▸ **TO DO**
Search the data for "step". Return each matching line.

▸ **PROVIDED DATA**
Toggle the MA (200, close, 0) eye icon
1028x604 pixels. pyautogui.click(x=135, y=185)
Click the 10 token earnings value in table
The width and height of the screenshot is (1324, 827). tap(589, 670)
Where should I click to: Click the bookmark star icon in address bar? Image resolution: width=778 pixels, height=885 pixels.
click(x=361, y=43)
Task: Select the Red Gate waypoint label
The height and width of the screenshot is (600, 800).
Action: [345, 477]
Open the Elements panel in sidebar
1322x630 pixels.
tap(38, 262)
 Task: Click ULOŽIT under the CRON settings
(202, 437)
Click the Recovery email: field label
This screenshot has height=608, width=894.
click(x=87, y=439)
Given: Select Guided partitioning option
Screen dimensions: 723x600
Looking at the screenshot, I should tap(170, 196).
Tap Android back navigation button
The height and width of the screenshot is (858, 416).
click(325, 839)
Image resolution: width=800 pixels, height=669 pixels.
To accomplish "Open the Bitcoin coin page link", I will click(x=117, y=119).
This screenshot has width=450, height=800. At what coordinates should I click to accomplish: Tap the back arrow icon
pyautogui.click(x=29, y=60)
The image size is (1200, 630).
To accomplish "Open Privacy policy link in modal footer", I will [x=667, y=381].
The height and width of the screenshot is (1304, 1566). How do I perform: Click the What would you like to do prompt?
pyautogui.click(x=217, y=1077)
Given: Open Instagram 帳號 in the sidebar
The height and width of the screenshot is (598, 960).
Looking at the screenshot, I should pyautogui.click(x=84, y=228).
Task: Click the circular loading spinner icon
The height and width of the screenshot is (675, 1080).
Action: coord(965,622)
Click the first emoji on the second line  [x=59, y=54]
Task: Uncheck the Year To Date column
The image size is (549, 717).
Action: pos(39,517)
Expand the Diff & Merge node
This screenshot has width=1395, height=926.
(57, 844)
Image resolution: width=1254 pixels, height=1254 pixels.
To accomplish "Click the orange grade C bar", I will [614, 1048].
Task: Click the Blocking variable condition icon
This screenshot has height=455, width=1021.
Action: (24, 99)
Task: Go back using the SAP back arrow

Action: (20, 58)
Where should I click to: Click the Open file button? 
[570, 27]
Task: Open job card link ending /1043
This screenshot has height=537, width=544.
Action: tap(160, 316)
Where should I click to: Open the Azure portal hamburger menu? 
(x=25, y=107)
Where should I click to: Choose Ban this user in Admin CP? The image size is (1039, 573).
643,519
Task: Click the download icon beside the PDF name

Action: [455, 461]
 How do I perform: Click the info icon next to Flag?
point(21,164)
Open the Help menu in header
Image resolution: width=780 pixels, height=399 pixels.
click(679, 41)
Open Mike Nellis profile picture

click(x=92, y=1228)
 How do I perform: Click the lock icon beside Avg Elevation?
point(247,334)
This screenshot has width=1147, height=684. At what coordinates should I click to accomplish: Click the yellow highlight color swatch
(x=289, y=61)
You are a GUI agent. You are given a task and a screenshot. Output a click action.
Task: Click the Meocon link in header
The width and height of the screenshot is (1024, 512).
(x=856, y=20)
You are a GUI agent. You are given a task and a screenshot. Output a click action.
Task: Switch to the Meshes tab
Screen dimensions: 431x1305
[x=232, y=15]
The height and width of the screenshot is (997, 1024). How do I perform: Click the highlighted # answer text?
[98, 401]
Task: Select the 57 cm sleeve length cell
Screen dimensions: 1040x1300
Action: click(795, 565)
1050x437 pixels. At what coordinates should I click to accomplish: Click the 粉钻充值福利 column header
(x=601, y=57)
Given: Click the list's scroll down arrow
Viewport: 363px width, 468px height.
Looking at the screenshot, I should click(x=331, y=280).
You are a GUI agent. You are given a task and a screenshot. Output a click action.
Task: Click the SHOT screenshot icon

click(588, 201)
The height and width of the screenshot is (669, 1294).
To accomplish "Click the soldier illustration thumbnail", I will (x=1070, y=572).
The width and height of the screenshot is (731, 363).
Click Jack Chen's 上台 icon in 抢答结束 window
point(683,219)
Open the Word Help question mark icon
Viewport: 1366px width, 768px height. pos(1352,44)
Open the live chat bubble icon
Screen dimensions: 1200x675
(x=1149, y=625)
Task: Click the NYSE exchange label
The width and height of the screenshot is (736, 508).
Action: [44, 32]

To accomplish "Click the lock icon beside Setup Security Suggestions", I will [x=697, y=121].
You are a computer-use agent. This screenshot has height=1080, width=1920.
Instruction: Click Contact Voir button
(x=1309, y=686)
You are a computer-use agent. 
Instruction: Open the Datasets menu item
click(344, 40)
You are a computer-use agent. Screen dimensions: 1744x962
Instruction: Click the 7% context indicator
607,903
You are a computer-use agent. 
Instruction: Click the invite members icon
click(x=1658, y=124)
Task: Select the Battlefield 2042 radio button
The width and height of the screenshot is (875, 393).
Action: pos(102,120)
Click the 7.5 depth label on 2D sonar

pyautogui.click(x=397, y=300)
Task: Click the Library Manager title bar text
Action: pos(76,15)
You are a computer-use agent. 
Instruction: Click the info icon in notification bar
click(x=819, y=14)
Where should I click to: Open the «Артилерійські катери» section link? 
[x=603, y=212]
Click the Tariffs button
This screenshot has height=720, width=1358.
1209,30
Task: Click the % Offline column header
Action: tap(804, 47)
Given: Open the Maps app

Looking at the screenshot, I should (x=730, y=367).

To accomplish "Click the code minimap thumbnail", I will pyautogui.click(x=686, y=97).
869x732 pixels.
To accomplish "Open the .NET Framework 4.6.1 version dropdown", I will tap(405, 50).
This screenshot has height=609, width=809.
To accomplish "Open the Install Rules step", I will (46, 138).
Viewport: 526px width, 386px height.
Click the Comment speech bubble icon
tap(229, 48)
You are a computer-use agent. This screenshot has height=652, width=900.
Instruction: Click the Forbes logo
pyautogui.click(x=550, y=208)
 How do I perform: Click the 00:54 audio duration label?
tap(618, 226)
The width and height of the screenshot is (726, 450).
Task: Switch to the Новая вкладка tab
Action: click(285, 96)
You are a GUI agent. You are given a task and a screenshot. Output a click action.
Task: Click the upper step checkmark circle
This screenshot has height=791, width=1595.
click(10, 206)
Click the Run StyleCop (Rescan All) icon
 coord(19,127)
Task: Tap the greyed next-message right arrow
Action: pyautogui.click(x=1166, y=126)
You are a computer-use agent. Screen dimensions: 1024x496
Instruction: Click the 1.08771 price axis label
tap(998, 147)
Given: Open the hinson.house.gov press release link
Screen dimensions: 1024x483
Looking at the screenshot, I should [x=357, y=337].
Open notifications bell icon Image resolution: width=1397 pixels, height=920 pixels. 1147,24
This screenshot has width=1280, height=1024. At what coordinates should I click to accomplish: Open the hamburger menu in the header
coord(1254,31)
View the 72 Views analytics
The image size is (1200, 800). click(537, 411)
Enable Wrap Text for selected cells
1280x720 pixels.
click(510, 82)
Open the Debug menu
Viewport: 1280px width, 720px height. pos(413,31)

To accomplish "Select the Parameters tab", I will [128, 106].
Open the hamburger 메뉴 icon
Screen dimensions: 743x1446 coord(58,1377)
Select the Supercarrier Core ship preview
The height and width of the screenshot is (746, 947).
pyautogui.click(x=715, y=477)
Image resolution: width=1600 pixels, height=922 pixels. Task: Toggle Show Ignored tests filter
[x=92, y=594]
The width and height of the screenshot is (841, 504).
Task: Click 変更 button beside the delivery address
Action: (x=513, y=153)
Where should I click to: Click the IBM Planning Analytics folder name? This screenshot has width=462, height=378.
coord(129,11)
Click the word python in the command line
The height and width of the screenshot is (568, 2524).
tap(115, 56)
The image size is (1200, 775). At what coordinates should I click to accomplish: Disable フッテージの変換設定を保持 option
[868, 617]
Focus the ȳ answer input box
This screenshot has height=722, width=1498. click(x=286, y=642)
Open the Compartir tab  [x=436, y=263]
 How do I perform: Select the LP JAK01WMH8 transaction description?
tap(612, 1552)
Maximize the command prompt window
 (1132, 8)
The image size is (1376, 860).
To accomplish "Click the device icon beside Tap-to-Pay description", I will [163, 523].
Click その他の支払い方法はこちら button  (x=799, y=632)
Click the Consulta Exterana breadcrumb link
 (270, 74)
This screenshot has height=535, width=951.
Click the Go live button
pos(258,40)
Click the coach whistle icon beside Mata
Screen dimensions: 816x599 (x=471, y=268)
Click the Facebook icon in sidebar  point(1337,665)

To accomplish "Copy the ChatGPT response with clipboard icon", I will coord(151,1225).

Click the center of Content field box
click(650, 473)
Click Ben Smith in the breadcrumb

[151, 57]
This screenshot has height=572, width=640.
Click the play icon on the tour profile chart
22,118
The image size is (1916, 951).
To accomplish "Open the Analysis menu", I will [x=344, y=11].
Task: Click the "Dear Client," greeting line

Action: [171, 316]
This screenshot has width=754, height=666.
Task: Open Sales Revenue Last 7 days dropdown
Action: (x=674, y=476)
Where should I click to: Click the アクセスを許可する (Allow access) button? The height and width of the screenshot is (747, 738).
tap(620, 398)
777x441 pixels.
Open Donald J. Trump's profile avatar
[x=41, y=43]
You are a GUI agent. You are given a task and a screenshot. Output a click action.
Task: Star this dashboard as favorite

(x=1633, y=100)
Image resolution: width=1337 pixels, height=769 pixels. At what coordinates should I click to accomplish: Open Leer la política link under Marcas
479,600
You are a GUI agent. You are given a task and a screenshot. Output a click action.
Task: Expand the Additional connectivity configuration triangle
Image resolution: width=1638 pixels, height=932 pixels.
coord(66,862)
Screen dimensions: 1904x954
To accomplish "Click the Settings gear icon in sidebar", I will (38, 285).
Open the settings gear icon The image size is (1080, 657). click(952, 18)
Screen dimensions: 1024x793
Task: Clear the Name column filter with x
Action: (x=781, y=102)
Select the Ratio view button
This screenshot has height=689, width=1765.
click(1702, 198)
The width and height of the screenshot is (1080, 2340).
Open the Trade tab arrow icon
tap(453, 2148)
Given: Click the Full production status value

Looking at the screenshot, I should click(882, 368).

▸ **WRITTEN REPLY**
To accomplish "Open the Install Rules step", I will (46, 138).
Task: Click the upper step checkmark circle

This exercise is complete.